Ne dit on pas qu’avec l’âge on devient avisé, circonspect, judicieux, mesuré, réfléchi. Pourquoi ma belle mère  n’a pas tous ces critères ?

CONFIDENCES - Passion

04/02/2010 10:07 par PALOMA26

Un soir de décembre, je me retrouvais à des centaines de kilomètres de chez moi. La neige avait recommencé à tomber, il faisait un froid glacial dehors...
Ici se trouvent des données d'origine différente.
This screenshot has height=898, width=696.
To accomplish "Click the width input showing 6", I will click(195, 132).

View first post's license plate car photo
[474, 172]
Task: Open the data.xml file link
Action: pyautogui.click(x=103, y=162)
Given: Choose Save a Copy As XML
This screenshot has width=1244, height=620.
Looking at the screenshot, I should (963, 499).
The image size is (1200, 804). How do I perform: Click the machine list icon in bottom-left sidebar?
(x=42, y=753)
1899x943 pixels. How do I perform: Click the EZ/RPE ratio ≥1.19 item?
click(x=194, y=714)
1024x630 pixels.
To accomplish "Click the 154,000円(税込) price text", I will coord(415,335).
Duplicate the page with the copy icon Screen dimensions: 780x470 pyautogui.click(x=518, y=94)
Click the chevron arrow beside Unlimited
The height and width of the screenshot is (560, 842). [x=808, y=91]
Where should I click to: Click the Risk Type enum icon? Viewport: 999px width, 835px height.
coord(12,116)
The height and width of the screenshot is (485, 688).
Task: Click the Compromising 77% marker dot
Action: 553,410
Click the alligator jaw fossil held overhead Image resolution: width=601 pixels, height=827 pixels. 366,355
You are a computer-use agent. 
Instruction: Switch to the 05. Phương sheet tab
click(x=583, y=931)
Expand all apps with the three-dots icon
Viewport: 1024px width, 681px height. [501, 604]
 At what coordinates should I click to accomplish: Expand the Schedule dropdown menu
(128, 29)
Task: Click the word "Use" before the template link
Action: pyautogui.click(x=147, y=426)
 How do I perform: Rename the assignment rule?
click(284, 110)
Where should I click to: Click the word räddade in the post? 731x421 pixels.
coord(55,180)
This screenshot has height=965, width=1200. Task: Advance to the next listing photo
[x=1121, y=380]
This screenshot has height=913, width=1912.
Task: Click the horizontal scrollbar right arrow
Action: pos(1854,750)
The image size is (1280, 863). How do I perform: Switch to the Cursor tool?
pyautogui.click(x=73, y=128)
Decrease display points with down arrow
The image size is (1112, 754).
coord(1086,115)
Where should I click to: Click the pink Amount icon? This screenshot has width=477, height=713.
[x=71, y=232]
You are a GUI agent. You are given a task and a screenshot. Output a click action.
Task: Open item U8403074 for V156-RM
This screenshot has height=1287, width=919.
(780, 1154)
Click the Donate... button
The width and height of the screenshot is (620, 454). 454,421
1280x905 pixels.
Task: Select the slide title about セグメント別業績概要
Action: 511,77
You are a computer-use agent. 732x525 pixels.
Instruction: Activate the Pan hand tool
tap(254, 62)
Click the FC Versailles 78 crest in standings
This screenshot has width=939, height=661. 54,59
Après un dîner arrosé au champagne, j’allais passer une première nuit d’amour avec un homme qui m’avait redonné le sourire. Anéantie durant plusieurs mois après l’annonce de mon mari, j’ai enfin compris que l’alcool ne rendait pas tolérable la souffrance mais qu’il l’abolissait durant quelques heures. Il me restait le choix entre deux solutions, continuer une vie asséchée de douceurs ou prolonger mon existence.

 

J’ai regardé cet homme qui était à l’aube de l’âge mûr mais qui n’en était pas moins séduisant. De taille moyenne, des cheveux grisonnants, je le trouvais captivant, j’étais grisée sous son charme qui m’ensorcellait. J’ai enfoui mon visage dans ses mains et soudain nous nous sommes retrouvés enlacés au sol arrachant nos vêtements. Nous nous sommes laissés allés dans une dynamique sexuelle mêlant fougue, passion et tendresse. Au matin, après une nuit d’échanges passionnels, je me suis retrouvée seule dans son lit. Une petite voix intérieure discernait en moi, un sentiment intense et profond à l’égard de cet homme. Depuis combien de temps mon corps avait il été privé d’une relation épanouie. Ce complice qui allait m’accompagner me rendait hommage.

 

 

 

 

CONFIDENCES - Rencontre du psy

02/02/2010 20:20 par paloma26

J’ai sonné, il est venu m’ouvrir, son cabinet ne correspondait pas au cliché que je me faisais du psy. Je l’ai suivi dans un couloir sombre, il m’a invité dans la salle d’attente. C’est un espace plutôt modeste occupé par trois canapés, une misérable bibliothèque en pin. Un coin cuisine a été aménagé équipé de placards qui datent visiblement de plusieurs années. Après avoir dépassé un petit couloir, les toilettes ai je supposé. Ce carré est mal éclairé, une bonne peinture mériterait d’etre passée sur chaque mur afin d’oter cet aspect miteux. Dans une alcôve se tient une secrétaire au regard anodin.

 

Face à lui je me trouvais, un sourire est passé sur ses lèvres puis il m’a demandé : "comment allez vous aujourd’hui ?" Je me suis interrogée sur cette question qui à mon sens était hors sujet. Si je ne m’égarais pas, je serai en train de débourser mon argent autre part, par exemple aux soldes !

Son bureau est un véritable souk, deux ordinateurs sont posés sur sa table de travail, des livres émergent de tous les recoins, des papiers jaillissent d’un peu partout comme si cet homme était inspiré subitement par des pensées qu’il devait à la seconde même noter avant qu’elles ne s’évanouissent.

L’homme assis devant moi, n’était pas celui que j’avais imaginé mais un quinquagénaire maigre en pull, teint olivâtre. Pendant que je l’étudiais ainsi il finit par interrompre le silence et m’invita à un monologue. Après un récit détaillé de mes peines, de mes tourments et de mes préoccupations du moment, j’ai souri en le regardant droit dans les yeux. J’attendais de sa part la solution afin de surmonter mon état de stress, il devait par je ne sais quel miracle me soulager les vertèbres malmenées par mes tourments et mon chagrin….

CONFIDENCES

02/02/2010 05:48 par paloma26

Bonjour,

Je suis mariée et j'ai trois filles. Rien d'extraordinaire jusque là c'est courant .

Un matin, mon mari m'a annoncé qu'il ne m'aimait plus. Bon sang ce que ca fait mal ! Le choc a été brutal mais le principal résultat a été une atroce douleur. Je me suis retrouvée à genoux au milieu de la pièce le suppliant de m'aimer encore encore et encore. C'est impossible ai je fini par lui hurler. Il est parti travailler et je me suis retrouvée seule avec mes pensées qui n'étaient pas faites pour me calmer. Suis je en train de devenir folle ou bien était ce uniquement une hallucination. La journée s'est déroulée sans autres faits rien que la routine, je l'ai contacté à son boulot, il me répondait brièvement qu'il n'avait pas le temps de me parler. Le soir il est rentré refusant tout dialogue. Je me suis glissée sous la couette et je me suis endormie mais ce n'est pas un sommeil sans rêve qui m'a emporté.